Death results in the shutdown of all mental activities within the brain, including those that are required in order to have rights. Thus, if a dead man did not specify what he wanted to do with the body after death, the choice of the course of action should be left up to someone who is capable of making the decision (not necessarily family, as once the child reaches the age at which he can rationally consent to contracts he is no longer property (though he may reinstate the ties to his family if he so desires)). The man, had he not made plans, essentially consented to whatever others desired, as dead men cannot claim to have rights (in cases when a living man makes plans for what will happen after his death, the dead man still has no rights. It is only the will of the cadaver as it was in its living state that would prevent others from doing as they please, not anything inherent to the body itself.)
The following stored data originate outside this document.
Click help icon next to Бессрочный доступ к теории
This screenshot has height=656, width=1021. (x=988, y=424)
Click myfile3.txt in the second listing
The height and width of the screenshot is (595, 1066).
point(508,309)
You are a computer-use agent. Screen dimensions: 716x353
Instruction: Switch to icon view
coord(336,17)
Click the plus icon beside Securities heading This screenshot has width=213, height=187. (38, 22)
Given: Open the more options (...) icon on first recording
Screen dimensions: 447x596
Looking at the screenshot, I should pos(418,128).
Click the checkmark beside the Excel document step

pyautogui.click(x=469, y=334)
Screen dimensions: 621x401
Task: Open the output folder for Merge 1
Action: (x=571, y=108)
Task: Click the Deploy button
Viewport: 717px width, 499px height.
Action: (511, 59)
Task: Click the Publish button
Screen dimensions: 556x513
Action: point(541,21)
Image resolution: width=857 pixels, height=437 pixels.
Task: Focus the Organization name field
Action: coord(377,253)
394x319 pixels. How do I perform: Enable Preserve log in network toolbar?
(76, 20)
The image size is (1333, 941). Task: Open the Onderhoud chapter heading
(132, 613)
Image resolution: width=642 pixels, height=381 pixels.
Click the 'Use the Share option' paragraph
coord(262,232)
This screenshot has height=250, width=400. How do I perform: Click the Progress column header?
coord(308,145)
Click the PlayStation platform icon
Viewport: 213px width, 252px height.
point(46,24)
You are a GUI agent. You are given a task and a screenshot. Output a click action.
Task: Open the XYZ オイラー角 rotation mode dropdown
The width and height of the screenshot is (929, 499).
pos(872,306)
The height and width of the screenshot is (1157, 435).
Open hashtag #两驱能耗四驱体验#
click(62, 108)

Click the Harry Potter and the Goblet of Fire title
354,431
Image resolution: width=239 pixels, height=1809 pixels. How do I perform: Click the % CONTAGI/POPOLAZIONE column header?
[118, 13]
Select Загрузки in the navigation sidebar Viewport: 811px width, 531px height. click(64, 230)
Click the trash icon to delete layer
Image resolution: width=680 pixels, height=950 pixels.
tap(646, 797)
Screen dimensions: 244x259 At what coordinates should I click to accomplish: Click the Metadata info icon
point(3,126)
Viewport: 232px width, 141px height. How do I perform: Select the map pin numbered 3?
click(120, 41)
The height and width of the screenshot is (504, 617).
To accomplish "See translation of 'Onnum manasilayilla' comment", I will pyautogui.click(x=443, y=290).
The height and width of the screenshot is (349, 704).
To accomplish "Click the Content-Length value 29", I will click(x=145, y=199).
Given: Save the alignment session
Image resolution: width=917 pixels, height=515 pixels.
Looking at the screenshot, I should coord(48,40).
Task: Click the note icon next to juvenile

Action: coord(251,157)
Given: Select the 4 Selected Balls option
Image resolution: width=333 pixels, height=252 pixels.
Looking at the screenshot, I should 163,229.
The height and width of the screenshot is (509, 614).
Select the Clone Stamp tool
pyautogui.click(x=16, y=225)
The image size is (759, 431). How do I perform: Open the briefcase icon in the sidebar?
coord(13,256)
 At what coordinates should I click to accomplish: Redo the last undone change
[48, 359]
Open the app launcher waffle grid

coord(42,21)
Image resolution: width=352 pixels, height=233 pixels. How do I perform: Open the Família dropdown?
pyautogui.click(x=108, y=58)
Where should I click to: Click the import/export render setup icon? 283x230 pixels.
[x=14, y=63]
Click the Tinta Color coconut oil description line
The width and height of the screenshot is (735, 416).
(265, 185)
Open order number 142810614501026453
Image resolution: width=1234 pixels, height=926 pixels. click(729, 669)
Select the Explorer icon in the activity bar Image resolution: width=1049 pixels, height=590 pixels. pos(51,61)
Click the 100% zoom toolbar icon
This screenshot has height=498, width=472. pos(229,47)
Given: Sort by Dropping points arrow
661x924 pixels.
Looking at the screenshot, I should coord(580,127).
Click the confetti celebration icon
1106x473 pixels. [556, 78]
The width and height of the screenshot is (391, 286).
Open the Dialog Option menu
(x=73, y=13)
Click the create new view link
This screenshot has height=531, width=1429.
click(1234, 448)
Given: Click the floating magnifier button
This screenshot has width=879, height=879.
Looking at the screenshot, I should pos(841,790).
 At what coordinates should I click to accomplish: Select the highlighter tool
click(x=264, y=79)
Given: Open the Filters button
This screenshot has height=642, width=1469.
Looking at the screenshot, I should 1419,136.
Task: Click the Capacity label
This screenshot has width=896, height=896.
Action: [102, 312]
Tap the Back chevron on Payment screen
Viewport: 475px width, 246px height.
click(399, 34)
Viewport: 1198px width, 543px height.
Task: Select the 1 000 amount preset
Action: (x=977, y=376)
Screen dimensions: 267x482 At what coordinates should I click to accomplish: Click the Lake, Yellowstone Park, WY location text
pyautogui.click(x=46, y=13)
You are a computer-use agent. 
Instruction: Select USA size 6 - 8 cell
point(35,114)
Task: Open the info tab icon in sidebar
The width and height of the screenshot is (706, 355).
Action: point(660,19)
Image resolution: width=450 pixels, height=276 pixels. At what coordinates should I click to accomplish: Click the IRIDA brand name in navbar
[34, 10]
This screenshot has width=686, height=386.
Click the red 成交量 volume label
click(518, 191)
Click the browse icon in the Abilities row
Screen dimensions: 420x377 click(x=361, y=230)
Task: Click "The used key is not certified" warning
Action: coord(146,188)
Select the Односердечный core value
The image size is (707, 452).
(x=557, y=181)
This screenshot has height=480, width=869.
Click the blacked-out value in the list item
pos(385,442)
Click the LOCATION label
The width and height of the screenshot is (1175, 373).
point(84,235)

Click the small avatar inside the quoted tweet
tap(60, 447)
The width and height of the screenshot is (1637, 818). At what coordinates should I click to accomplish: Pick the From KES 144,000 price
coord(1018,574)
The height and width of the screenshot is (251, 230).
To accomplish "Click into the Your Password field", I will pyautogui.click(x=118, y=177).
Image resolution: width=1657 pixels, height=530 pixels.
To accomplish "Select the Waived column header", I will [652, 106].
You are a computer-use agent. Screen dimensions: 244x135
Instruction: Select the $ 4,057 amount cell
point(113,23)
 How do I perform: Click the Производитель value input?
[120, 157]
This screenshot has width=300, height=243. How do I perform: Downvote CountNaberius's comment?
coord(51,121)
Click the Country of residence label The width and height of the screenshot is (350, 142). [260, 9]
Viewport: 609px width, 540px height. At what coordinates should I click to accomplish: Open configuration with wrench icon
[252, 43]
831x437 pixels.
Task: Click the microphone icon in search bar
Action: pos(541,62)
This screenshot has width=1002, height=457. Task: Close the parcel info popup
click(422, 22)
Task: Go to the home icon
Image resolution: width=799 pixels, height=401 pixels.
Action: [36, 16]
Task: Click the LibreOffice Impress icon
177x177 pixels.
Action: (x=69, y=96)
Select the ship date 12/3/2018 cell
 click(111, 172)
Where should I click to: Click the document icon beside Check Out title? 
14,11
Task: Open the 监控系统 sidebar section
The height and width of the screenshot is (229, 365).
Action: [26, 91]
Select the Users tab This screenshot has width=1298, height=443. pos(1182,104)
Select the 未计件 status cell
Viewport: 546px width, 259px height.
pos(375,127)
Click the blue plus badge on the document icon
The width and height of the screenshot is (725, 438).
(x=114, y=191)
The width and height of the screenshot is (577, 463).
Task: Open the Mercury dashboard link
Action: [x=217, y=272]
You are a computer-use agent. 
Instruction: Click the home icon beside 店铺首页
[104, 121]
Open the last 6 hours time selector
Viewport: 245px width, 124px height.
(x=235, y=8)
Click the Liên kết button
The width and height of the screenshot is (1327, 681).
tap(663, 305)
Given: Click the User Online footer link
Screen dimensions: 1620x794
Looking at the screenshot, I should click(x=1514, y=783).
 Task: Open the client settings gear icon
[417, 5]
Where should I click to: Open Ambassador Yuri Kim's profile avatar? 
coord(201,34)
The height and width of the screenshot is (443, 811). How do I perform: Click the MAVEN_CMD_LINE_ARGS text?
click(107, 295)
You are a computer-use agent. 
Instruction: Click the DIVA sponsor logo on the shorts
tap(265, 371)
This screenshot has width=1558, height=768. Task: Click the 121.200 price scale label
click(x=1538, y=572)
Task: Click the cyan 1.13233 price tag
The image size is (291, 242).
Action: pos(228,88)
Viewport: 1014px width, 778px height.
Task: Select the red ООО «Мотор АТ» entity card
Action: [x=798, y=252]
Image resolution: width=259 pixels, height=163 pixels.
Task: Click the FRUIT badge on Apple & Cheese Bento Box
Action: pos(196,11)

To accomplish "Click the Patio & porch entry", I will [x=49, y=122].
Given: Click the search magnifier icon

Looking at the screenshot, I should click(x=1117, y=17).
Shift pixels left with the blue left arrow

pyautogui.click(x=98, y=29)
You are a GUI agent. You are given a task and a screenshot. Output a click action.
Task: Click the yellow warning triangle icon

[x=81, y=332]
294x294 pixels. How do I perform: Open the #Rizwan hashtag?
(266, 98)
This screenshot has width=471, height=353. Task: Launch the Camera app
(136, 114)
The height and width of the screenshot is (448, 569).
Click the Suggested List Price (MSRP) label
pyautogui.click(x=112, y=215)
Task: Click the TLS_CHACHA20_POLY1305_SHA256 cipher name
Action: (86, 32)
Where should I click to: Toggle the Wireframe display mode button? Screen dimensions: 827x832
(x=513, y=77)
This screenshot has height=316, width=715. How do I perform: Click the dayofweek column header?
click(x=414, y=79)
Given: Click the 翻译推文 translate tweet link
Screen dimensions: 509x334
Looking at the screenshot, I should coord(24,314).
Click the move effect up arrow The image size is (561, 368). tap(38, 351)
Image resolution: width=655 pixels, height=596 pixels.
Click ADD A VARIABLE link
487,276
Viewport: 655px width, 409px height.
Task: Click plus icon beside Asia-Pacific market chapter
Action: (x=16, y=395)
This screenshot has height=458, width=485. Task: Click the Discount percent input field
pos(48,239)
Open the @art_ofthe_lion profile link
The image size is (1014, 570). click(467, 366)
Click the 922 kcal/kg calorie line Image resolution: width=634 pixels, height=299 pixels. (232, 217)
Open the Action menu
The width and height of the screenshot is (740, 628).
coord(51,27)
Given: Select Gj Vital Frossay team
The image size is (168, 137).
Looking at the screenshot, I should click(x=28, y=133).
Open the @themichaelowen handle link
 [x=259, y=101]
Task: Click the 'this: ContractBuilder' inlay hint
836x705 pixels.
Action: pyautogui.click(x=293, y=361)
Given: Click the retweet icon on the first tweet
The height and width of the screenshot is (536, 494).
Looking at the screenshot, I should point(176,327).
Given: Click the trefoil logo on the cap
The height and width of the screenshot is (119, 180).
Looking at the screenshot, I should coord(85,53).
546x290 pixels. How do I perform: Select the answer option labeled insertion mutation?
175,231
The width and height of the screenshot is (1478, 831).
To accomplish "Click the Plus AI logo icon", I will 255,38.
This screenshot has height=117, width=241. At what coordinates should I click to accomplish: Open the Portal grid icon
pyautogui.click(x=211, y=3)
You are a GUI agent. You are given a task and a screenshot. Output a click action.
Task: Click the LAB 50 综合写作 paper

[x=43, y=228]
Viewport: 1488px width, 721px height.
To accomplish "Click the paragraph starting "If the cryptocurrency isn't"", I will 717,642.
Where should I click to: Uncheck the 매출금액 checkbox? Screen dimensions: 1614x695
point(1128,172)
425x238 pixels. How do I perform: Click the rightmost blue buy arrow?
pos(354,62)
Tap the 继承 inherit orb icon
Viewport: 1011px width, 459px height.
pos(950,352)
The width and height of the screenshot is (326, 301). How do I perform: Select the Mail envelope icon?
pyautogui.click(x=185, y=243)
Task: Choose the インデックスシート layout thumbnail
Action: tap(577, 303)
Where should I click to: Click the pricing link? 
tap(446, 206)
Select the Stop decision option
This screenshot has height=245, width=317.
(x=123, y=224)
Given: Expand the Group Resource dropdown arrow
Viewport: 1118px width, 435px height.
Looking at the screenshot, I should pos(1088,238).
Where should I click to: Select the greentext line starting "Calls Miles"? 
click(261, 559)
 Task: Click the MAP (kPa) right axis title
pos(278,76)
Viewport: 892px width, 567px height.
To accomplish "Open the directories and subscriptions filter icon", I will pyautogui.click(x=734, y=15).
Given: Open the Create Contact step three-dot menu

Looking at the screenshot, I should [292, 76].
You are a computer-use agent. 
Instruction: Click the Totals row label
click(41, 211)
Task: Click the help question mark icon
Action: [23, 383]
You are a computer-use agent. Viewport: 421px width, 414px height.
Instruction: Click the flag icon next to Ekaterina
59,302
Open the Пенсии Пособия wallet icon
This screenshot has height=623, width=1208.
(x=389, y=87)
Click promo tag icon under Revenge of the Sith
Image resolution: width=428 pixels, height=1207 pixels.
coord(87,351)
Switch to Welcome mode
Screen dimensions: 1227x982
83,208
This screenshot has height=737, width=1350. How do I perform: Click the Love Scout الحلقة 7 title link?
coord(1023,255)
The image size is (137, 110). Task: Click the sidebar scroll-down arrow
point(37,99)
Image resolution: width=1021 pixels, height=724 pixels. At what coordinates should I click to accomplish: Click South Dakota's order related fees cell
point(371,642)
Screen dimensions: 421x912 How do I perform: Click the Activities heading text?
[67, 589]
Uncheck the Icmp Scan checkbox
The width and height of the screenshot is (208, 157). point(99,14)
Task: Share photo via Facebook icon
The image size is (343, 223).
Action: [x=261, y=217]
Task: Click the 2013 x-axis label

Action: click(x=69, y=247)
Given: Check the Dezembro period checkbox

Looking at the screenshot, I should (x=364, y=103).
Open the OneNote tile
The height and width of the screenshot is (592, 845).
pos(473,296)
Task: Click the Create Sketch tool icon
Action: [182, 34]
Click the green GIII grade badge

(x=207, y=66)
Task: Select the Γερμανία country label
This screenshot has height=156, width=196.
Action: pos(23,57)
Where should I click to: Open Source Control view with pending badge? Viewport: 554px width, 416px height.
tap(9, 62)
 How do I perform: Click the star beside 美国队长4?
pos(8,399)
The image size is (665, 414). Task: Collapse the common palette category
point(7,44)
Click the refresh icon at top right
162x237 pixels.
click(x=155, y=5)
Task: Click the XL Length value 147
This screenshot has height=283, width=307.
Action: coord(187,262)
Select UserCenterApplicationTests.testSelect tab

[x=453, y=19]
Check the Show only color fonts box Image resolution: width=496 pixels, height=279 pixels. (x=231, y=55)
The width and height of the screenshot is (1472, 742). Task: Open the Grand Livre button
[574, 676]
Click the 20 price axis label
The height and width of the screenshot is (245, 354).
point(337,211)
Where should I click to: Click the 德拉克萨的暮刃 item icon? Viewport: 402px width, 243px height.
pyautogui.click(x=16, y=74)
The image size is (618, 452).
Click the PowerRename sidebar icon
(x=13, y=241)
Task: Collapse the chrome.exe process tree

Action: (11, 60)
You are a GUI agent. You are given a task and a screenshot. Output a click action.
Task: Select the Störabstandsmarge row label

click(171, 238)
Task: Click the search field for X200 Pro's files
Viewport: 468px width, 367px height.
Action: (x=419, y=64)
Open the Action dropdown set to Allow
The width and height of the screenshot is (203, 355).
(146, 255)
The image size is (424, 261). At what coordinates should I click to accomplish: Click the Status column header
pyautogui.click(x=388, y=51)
If one wished, before death, that his body should be given to a certain person for certain purposes, it would be no different than one stating that he will hand money over if he dies. This can be broken down into the following form: If he does, in fact, die, he should give the entity he is dealing with the money that was agreed upon (through means other than the corpse rising to deliver the money, obviously). If he does not die, he is not obligated to give that entity anything (unless, of course, a separate contract was signed). Since the owner of the property with which the contract would be dealing with was able to consent and did do so, that consent is unwavering. It does not dissipate as soon as he dies. The present state of things does not change what the state of things was in the past, when the contract was agreed upon. Just as a log is not living, a corpse is not living, but the contracts signed by the rightful owner of these objects are not affected by that fact.
#UnbanTheMadman

"Some will sell their dreams for small desires
Or lose the race to rats
Get caught in ticking traps
And start to dream of somewhere
To relax their restless flight
Somewhere out of a memory of lighted streets on quiet nights..."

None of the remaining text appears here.